Tatort "Der Turm" aus Frankfurt: Wenn Kommissare scheitern

Wie war der Frankfurt-„Tatort“? : Wenn Kommissare scheitern

Die Ermittler im Frankfurter „Tatort“ liefern in 90 Minuten einen spannenden Fall und eine Geschichte ohne Happy End - und das am zweiten Weihnachtsfeiertag.

Worum ging’s? Eine junge Frau liegt unbekleidet, tot und mit einer Plastiktüte über dem Kopf vor einem Frankfurter Büroturm. Die Ermittler Janneke (Margarita Broich) und Brix (Wolfram Koch) versuchen, ihren Tod aufzuklären – und scheitern. An eben diesem Turm und dem undurchdringlichen, mysteriösen Firmengeflecht, das er beherbergt. Eine düstere Geschichte ohne Happy End, und das zum Zweiten Weihnachtsfeiertag.

Woher kennt man...? IT-Mitarbeiter Bijan, von dem sich Brix viel erhofft, um dann umso mehr enttäuscht zu werden, könnte manchem Zuschauer bekannt vorgekommen sein. Darsteller Rauand Taleb spielt in der Erfolgsserie „4 Blocks“ den Kleindealer Zeki.

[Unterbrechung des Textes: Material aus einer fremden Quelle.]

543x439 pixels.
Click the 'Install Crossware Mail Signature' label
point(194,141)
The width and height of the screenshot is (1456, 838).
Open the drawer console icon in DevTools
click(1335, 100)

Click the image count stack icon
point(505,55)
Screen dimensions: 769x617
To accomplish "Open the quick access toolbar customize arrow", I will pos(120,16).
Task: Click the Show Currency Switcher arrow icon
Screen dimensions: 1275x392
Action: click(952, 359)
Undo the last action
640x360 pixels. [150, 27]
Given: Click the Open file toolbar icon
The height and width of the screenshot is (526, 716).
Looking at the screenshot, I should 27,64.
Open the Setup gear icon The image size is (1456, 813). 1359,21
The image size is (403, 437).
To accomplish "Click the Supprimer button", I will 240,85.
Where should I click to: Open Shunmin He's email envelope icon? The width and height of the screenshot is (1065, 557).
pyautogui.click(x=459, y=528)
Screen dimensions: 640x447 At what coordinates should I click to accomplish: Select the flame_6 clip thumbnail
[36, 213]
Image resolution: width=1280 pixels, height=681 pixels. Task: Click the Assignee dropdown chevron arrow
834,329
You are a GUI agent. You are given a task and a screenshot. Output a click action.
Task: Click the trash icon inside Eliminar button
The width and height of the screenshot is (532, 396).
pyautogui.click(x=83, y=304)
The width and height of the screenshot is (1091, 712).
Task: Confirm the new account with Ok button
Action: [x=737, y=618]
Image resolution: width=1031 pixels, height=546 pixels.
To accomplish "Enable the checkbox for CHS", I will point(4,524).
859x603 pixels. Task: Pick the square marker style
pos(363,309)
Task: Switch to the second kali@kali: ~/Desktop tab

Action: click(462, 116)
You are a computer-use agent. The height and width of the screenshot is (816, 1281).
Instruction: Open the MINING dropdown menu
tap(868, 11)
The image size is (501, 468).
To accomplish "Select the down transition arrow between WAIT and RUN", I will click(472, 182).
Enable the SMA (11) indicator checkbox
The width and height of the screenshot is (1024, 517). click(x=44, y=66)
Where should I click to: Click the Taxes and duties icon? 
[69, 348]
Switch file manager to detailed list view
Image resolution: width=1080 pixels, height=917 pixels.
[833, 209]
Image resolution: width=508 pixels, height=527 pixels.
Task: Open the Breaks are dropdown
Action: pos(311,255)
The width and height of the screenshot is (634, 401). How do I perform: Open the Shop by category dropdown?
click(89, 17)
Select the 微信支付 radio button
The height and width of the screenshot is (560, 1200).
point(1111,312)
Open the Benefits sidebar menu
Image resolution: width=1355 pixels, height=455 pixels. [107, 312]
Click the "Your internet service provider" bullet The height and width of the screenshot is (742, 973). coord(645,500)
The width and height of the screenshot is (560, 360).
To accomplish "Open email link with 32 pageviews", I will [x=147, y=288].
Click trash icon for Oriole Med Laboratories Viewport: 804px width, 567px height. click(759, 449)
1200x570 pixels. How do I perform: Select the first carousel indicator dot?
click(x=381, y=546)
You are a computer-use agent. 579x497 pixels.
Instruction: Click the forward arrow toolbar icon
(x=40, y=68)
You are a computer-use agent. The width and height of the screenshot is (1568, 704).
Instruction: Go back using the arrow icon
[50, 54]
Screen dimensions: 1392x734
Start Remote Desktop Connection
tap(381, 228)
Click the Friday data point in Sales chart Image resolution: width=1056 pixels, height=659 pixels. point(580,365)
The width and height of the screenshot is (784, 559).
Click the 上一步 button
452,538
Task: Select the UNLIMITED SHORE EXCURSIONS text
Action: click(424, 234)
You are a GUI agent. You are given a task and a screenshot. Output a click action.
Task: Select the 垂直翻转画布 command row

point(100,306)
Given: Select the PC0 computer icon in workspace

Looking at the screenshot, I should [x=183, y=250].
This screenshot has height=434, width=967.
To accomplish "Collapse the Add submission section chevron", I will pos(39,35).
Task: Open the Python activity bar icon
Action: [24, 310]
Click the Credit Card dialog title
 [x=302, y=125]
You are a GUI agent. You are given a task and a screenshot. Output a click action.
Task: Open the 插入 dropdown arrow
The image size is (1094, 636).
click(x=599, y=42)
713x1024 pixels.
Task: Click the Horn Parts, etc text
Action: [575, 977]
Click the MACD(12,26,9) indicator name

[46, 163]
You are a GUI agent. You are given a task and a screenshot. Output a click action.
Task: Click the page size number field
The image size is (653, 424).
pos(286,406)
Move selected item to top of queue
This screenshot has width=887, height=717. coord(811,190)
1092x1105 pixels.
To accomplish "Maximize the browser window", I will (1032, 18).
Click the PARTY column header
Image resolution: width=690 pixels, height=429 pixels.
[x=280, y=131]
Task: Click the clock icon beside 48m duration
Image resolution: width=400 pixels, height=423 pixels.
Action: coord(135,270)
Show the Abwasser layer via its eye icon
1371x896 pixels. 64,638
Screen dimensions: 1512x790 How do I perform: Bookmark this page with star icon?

Was war gut? Ziemlich viel – wenn man nicht wie sonst beim „Tatort“ üblich nach 90 Minuten einen geklärten Fall und zufriedene Kommissare erwartet. „Der Turm“ ist spannend inszeniert, mit gelungener Kameraarbeit und ebensolcher musikalischer Untermalung. Dazu ein Ermittler-Duo, das sich zwar weiter konsequent siezt, aber doch endlich so etwas wie Zuneigung füreinander entwickelt. Gleichzeitig zeigt dieser „Tatort“ sehr unaufgeregt, wie frustrierend Polizeiarbeit sein kann, wenn man im Spannungsfeld von Geld und Macht ermittelt.